## Set exercise
Copy out every line of the rows below word for word, leaving out the pictures.

┌─ Working data

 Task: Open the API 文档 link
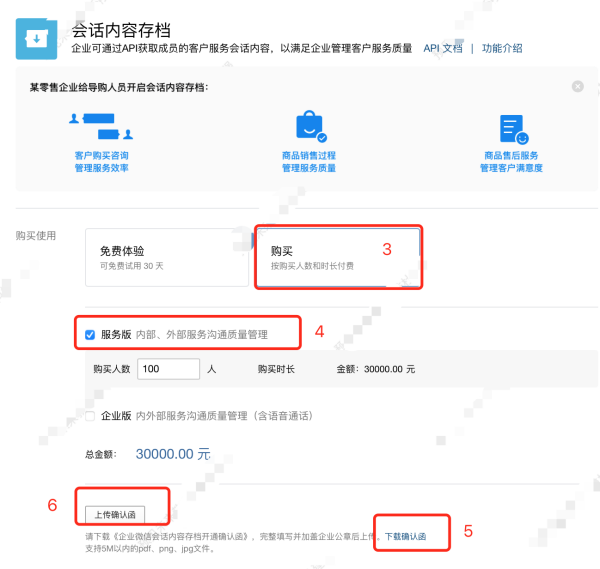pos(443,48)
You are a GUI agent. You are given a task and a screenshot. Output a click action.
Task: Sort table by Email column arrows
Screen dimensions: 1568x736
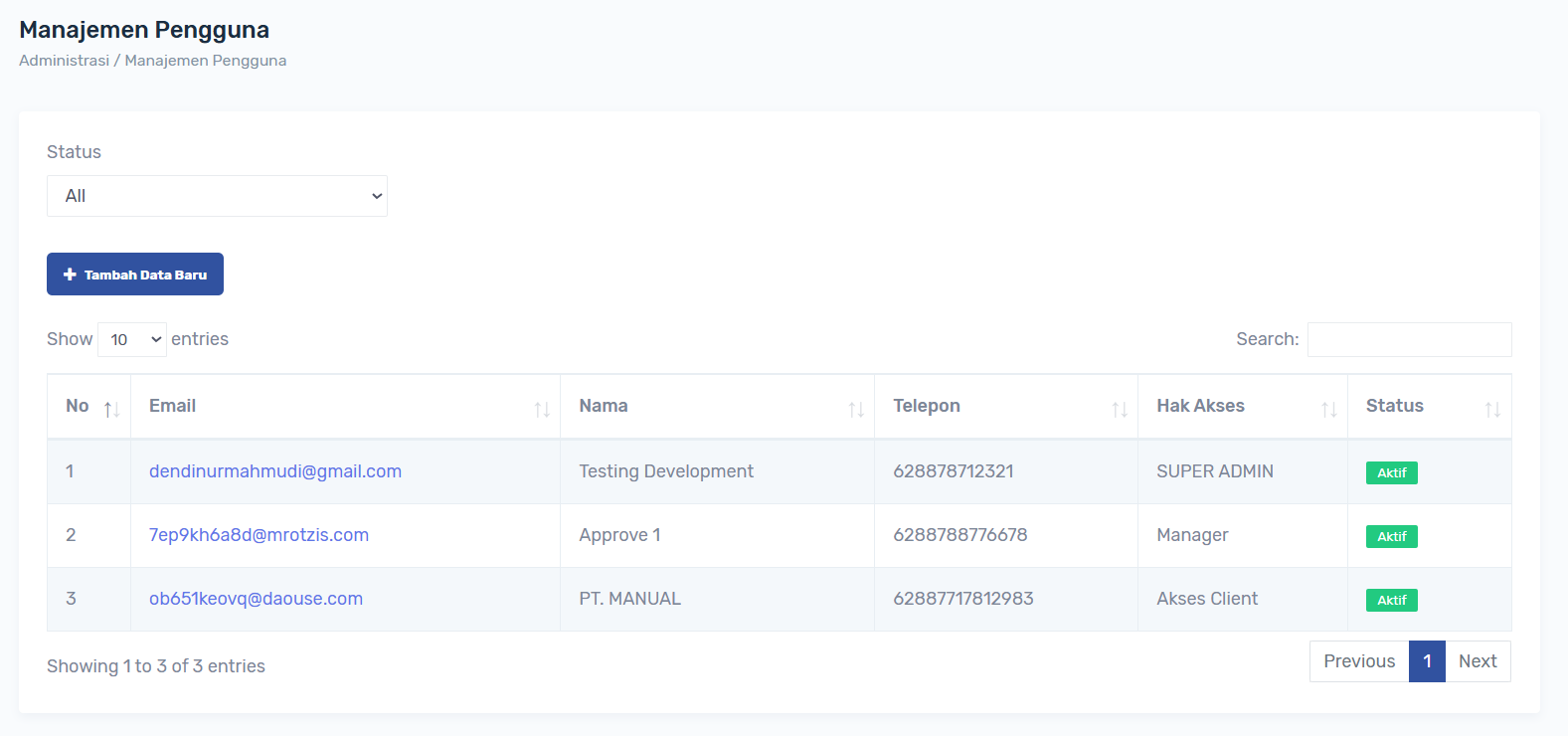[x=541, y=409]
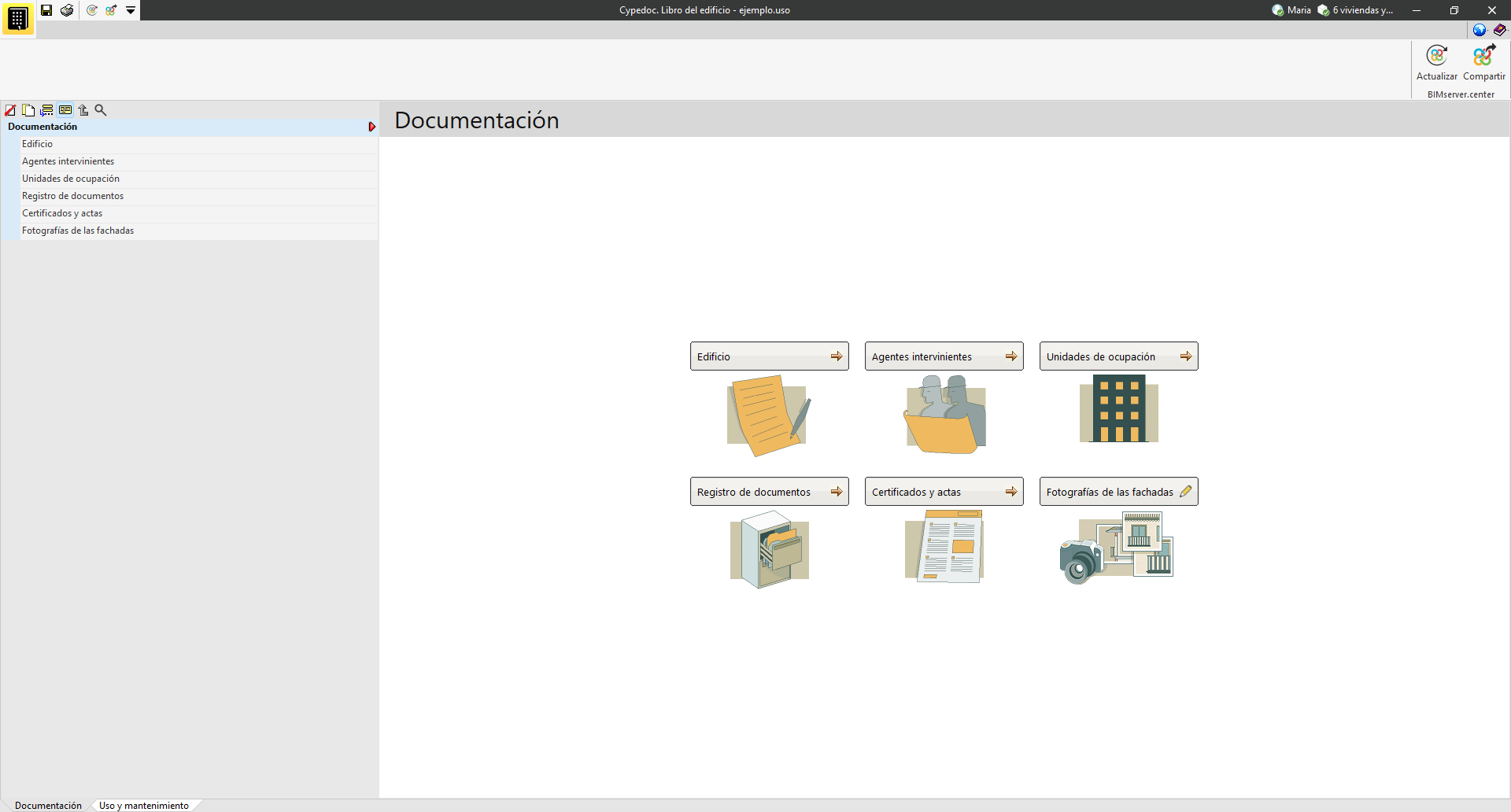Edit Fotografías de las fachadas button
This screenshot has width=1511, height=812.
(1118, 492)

└─

## Result below
 Task: Open the API 文档 link
pos(443,48)
You are a GUI agent. You are given a task and a screenshot. Output a click action.
Task: Sort table by Email column arrows
Screen dimensions: 1568x736
[x=541, y=409]
Edit Fotografías de las fachadas button
This screenshot has width=1511, height=812.
(1118, 492)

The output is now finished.